Combo a l’air fatigué. La nuit dernière, il n’a pas dormi. « Trop de choses à faire » explique-t-il avant de détourner le regard et de courir dans tout Paris. A midi, il s’arrête devant un mur décrépi. Peu de passants, ça sent la pisse. Combo jette un coup d’œil autour de lui. Pas de policier en vue. Il ouvre son sac à dos, en sort des affiches roulées dans des tubes, verse de la colle d’amidon dans un sceau d’eau et y plonge une brosse à encoller avant d’étaler le mélange sur le mur. Puis il déplie ses collages comme un plan.
Le motif : l’héroïne française Marianne. La poitrine dévêtue et le drapeau français dans la main droite. « J’ai une Marianne blonde, une qui a un air asiatique et une au teint foncé, dit-il et explique : C’est notre symbole national. La liberté guidant le peuple. Nous récupérons ce symbole pour ne pas le laisser aux mains de l’extrême-droite car ils utilisent notre drapeau et Marianne pour faire de la France quelque chose qui n’est pas notre France. »
Marianne 2.0.
Combo veut réactualiser l’héroïne nationale française. Remplacer ses airs de déesse grecque par plus de diversité. « Moderniser le symbole national » comme il le dit lui-même. Et il fait un lifiting aux valeurs républicaines au passage. Liberté, égalité et humanité plutôt que fraternité. « Le mot fraternité a un côté chauvin. Il n’est plus vraiment d'actualité. »
Les deux autres Marianne prennent également forme. Il doit se dépêcher désormais. La police l’a déjà pincé plusieurs fois. Il a même déjà été convoqué devant le tribunal. « Mais illégal ne veut pas forcément dire immoral », affirme Combo, dont les parents ont émigré du Liban et du Maroc jusqu’en France.
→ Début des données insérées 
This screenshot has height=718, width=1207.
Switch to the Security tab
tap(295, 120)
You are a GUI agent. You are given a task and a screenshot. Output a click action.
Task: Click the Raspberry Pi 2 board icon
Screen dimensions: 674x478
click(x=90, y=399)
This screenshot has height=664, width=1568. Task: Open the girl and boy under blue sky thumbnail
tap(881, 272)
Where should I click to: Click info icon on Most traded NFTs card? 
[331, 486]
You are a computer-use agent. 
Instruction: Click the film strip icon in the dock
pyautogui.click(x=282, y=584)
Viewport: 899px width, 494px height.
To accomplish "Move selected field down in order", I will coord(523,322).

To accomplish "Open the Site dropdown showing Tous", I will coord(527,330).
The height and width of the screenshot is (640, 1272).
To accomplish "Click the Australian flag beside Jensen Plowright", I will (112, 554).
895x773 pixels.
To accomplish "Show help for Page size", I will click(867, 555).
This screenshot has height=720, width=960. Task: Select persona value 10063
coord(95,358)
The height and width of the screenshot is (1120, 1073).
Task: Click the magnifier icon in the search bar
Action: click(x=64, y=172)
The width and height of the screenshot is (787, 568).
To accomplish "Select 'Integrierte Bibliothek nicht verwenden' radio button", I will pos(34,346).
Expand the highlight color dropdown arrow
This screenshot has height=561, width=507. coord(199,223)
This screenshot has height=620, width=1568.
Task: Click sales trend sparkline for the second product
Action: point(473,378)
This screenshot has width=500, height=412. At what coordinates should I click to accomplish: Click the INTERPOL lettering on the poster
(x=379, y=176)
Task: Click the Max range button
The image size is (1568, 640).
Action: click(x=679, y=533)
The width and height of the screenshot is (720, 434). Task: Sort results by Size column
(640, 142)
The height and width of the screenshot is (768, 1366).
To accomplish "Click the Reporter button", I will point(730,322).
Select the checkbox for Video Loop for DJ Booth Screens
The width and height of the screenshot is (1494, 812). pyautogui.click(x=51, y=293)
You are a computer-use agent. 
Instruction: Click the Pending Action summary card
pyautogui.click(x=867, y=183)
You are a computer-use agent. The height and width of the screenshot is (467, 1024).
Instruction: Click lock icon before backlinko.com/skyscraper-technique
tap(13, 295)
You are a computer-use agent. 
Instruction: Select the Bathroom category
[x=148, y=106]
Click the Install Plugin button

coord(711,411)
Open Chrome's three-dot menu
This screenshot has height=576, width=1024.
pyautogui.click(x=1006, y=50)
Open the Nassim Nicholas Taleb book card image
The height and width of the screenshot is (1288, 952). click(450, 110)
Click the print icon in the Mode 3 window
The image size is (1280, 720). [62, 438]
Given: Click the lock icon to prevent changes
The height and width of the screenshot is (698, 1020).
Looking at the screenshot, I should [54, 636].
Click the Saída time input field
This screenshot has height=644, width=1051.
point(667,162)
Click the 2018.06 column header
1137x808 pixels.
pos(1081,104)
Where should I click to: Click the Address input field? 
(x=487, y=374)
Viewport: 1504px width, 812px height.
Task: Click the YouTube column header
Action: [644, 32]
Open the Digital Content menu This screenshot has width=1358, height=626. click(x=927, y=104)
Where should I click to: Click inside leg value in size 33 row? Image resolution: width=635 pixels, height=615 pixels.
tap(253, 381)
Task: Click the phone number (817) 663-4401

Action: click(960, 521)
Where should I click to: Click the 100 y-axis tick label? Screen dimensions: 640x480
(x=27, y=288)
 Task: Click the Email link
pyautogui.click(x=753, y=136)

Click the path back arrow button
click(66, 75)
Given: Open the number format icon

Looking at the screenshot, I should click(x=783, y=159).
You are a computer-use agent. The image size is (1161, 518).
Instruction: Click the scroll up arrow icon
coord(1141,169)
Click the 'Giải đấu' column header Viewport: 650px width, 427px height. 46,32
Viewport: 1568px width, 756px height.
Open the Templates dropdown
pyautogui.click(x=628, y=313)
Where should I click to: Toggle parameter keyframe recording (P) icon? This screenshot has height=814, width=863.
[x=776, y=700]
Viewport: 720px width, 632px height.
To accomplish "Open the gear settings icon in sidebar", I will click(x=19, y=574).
Mais Combo n’est pas seul. Avec ses compagnons d’armes Jaeraymie et Raphael Frederici, il a recouvert les affiches officielles des candidats au premier tour avec toute une série de personnages : Jésus « en marche » sur l’eau – une allusion à Emmanuel Macron ; « Au nom de tous les cochons » - Marine le Pen alias Miss Piggy ; ou encore François Fillon sous les traits de Pinocchio, rapport au scandale des emplois fictifs de sa femme Penelope.
Ce street artiste trentenaire n’en est pas à son premier fait d’arme parisien. A la suite de l’attentat de Charlie Hebdo début janvier 2015, il a placardé dans tout Paris 600 affiches avec le mot « Coexist », où le C est remplacé par un croissant islamique, le X par une étoile de David et le T par une croix latine.
Après les attentats de novembre 2015, il a commencé une nouvelle action, cette fois sous forme de collages. Il a demandé à ses followers sur Facebook de lui envoyer des photos d’eux, debout et bien droits. Il en a fait des collages qu’il a affiché dans toute la ville.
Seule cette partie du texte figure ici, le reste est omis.